A third area of porous sensitivity is in relation to sensory stimulation. In
keeping with their characteristics as ‘highly sensitive person’, these people
feel easily impinged upon by noises, smells, unaesthetic sights, commotion,
and ‘too much going on’. When overwhelmed with sensory and emotional
stimulation in this way, the ‘porous’ person feels a need to withdraw and be
alone. Too much contact with others is experienced as over-stimulating and
emotionally and energetically draining. Change or disruption of routines or
expectations may be highly aversive and disturbing.
Yet another area of porosity that is sometimes present is a tendency towards
‘clairvoyant’, ‘telepathic’, or other ‘psychic’ abilities (Brottman, 2011; Williams,
1998). An unusual awareness of other people’s thoughts, feelings, and
intentions, or of future events, can be confusing to both self and others.
Autistic writer, Donna Williams, comments:
One can respond to the body-mapped pattern of energy sensed and
that response may demonstrate a ‘knowing’ that is seen as ‘psychic’.
So, for example, I seemed constantly to surprise people who were
closely involved with me when I would phone them up out of the blue –
very often this would coincide with their just having mentioned me or
been writing to me or thinking of me. By contrast with their other friends
or acquaintances, the number of such occurrences was very high,
leading people to believe there was some kind of psychic occurrence
happening. Someone summed this up by saying, ‘you don’t have to call
Donna, you just have to think loudly about her.’ I would have said it
was not about thinking loudly but feeling strongly. In those days my
‘doors’ were wide open, too open, and too often. I’ve fortunately
learned how to shut those doors and to use them at least more by
choice than purely by resonance. [Williams, 1998, pp. 121-122]
The ego of the ‘Porous Personality’ feels threatened by both internal and
external stimuli. This vulnerability evokes shame and rage, usually directed
against the self.
The ‘Porous Personality’ has struggled with this sensitivity and vulnerability
from the beginning. Some develop what is recognised relatively easily as
overt autistic spectrum qualities, such as extreme shyness, social avoidance,
preference for routine and predictability, and aversion to strong emotions. Of
these, a smaller proportion may attempt to create a mode of being that is
based entirely on rational considerations and an avoidance of emotions and
attachment. One such person remarked that she did not want anything to do
with people or emotions because these cause pain – and she did not want to
be attached to anyone because people “either hurt you or they die”. Not
surprisingly, she struggled with a constant sense that life held no meaning,
purpose, or pleasure.
However, the patients I am focusing on in this account are those who develop
an extensive concealment of their sensitive autistic core. Outwardly, they
present as ‘normal’. Teachers may not identify any abnormality, and may
perceive the child as happy and outgoing. Family too may not recognise the
problem, until some degree of disturbance becomes overt during
adolescence. What appears to develop is a split between an ‘apparently
normal’ outer persona and the inner realm of shame and rage.

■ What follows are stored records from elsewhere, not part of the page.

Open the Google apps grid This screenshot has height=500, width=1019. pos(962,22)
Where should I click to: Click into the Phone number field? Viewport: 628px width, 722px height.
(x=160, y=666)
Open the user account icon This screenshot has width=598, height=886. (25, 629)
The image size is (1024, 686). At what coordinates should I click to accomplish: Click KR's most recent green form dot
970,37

The inner realm is indeed a cauldron of toxic shame. By ‘toxic’, I mean shame
of a quality and intensity that cannot be psychologically metabolised. This is
hidden. It is in the nature of shame that the wish to hide is evoked – and also
that shame is itself shameful (Mollon, 2002). The person’s sensitivity is
concealed, covered by a social façade. However, the sensitivities,
vulnerabilities, and narcissistic wounds experienced in the course of ordinary
social and relational interaction, evoke not only intense shame but also rage.

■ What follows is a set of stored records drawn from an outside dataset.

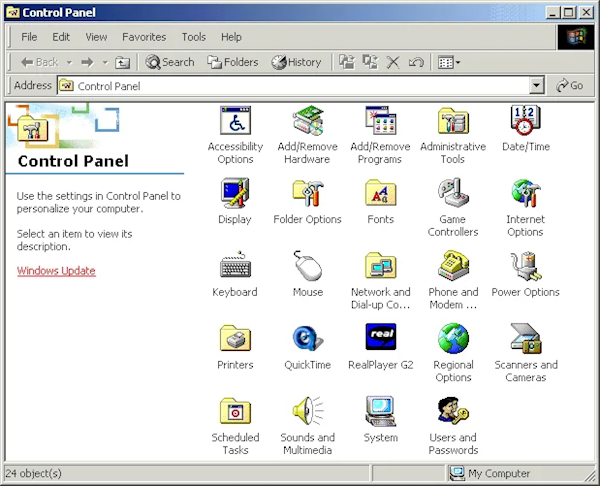Expand the Address bar dropdown arrow
Image resolution: width=600 pixels, height=486 pixels.
coord(537,86)
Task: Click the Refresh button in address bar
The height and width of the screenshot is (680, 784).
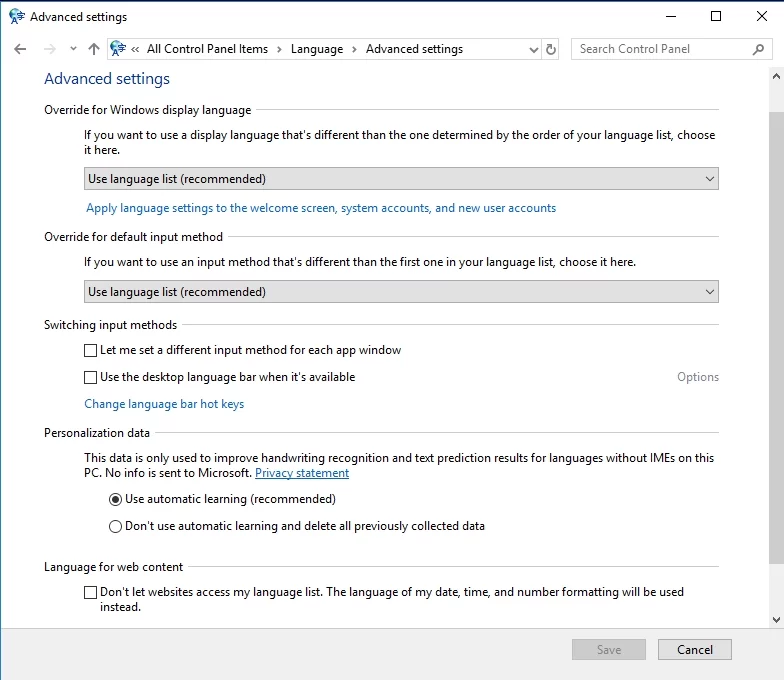Action: coord(551,49)
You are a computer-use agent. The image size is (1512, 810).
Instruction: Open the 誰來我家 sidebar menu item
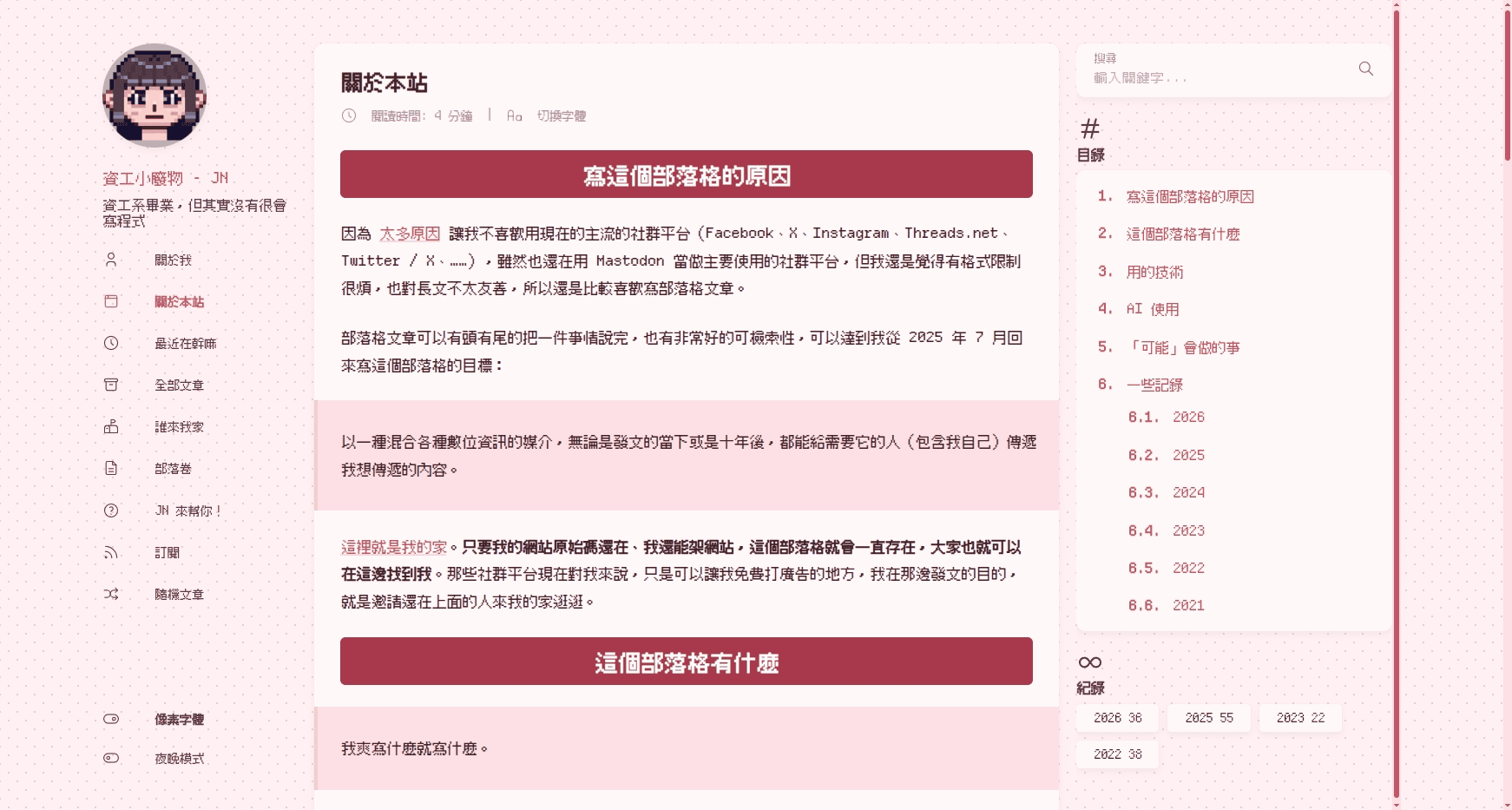(x=179, y=427)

The target of rage is the self (although there are some who express this
outwardly at others, such as toward the mother or a partner). A tirade of self-directed abuse may in this way be continually stimulated, resulting in hostile
inner self-talk and attacks on the body (which may also be hidden, such as
cuts on parts covered by clothing, self-inflicted blows, or overdoses that do
not require hospital treatment). The attacks on both body and mind cause
further shame, although the assaults on the body may be experienced as
soothing. This spiralling and intensifying ‘shame about shame’, with its
associated self-directed rage, may reach panic proportions – but all of a
nature that the person finds near impossible to explain to others, or indeed to
gain any clarity or distance for internal understanding. All the person feels is
panic, shame, and compulsions to self-harm.
Introspection into these states of mind may be alarming for the person
experiencing them – creating panic about panic, and shame about shame. It
is a self-fuelling system of disturbance, whereby each increment in shame
distress evokes a further increment, somewhat akin to a nuclear explosion
and with similar, but psychological, devastation.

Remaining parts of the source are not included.